Ghana asks cocoa traders for bridging loan to cover main 2024 harvest
Ghana’s cocoa regulator (Cocobod) has asked for loans from major bean traders, including Barry Callebaut and Olam Group, amid uncertainty over crop output. The regulator seeks to borrow $500 million to finance industry operations.

“While the move away from international syndicated loans might seem like a bold, liberating and strategic decision, the reality appears to be more reactionary, driven by financial constraints and a lack of immediate viable alternative,” said Kwame Kwarteng, co-Founder, Cocoa & Chocolate, in a post on LinkedIn.

“Seeking loans from your buyer puts back power into the hands of the buyer, hence weakening your negotiation power as the supplier in the process. Cocobod’s dual role as regulator and market player, combined with its semi-autonomous status, has created a system where financial inefficiency and conflicts of interest are inevitable. Until these structural issues are addressed, Cocobod’s ability to effectively manage Ghana’s cocoa sector will remain questioned. The problem isn’t just where the money comes from—it’s how Cocobod operates within the system it controls.”
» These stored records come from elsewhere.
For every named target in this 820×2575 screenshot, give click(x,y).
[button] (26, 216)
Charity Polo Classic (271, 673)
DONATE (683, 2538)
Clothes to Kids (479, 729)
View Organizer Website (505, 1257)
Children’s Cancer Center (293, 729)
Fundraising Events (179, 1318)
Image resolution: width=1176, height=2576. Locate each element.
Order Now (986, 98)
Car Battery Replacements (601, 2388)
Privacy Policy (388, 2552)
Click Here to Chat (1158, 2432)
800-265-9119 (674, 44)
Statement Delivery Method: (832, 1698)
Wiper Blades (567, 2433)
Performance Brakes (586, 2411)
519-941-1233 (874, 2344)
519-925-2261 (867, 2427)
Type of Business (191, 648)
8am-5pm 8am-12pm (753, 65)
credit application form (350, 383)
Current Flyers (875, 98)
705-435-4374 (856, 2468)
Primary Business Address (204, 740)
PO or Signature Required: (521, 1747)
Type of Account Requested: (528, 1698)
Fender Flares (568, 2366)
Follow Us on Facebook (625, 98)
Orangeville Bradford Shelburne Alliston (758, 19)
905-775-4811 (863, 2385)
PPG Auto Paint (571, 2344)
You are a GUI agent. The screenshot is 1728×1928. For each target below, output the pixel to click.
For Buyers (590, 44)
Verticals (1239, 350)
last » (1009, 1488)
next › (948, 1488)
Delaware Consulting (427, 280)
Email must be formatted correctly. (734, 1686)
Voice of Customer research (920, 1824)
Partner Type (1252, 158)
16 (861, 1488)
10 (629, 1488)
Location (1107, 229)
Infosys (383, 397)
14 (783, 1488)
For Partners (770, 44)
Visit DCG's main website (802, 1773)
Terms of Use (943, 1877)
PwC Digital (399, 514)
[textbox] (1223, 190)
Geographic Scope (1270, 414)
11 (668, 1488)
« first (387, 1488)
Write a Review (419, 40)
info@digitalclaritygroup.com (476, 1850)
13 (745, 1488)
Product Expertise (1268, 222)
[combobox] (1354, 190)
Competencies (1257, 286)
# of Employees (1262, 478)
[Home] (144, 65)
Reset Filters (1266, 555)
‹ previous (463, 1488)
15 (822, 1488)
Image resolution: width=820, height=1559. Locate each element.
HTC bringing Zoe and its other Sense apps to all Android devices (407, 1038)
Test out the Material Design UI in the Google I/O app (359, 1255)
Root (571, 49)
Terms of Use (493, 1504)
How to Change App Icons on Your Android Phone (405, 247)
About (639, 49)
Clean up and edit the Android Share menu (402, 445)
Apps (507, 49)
Cocobod’s chief executive, Joseph Boahen Aidoo, has since rejected claims of syndicated loans for this year’s main cocoa harvest.

Cocobod rejects claims of syndicated loans for main cocoa harvest
Cocobod, Ghana’s cocoa regulator, has said it will not ask for a bridging loan from traders and that financing for the 2024-25 season will be raised locally

From a practical perspective, CocoaRadar understands the decision may stem from concerns over debt sustainability. Ghana has faced fiscal challenges in recent years, with rising national debt and an increasing debt servicing burden. Cocobod’s move could reflect broader efforts by the government to manage its fiscal position more prudently, especially given global economic uncertainties.

By not taking on additional debt for the upcoming season, the government might signal confidence in domestic revenue generation, mainly through cocoa sales and other economic activities. It could also indicate a pivot toward more sustainable cocoa production models that reduce costs and reliance on foreign loans.

Financing Without Syndicated Loans

CocoaRadar views the decision to avoid syndicated loans as raising questions about how Cocobod will finance its operations without the usual influx of funds at the beginning of the season. While it may have alternative financing arrangements or plan to rely more heavily on domestic resources, it will need to ensure that it can still purchase cocoa beans from farmers in a timely manner to maintain their trust in the system.

Market Pressure

The global cocoa market is notoriously volatile, with prices fluctuating based on weather, geopolitical tensions, and global demand. A sharp downturn in global cocoa prices could pressure Cocobod if it is committed to paying farmers a higher guaranteed price. This could potentially lead to financial strains and further deepen the mistrust and lack of confidence in its management among some industry stakeholders.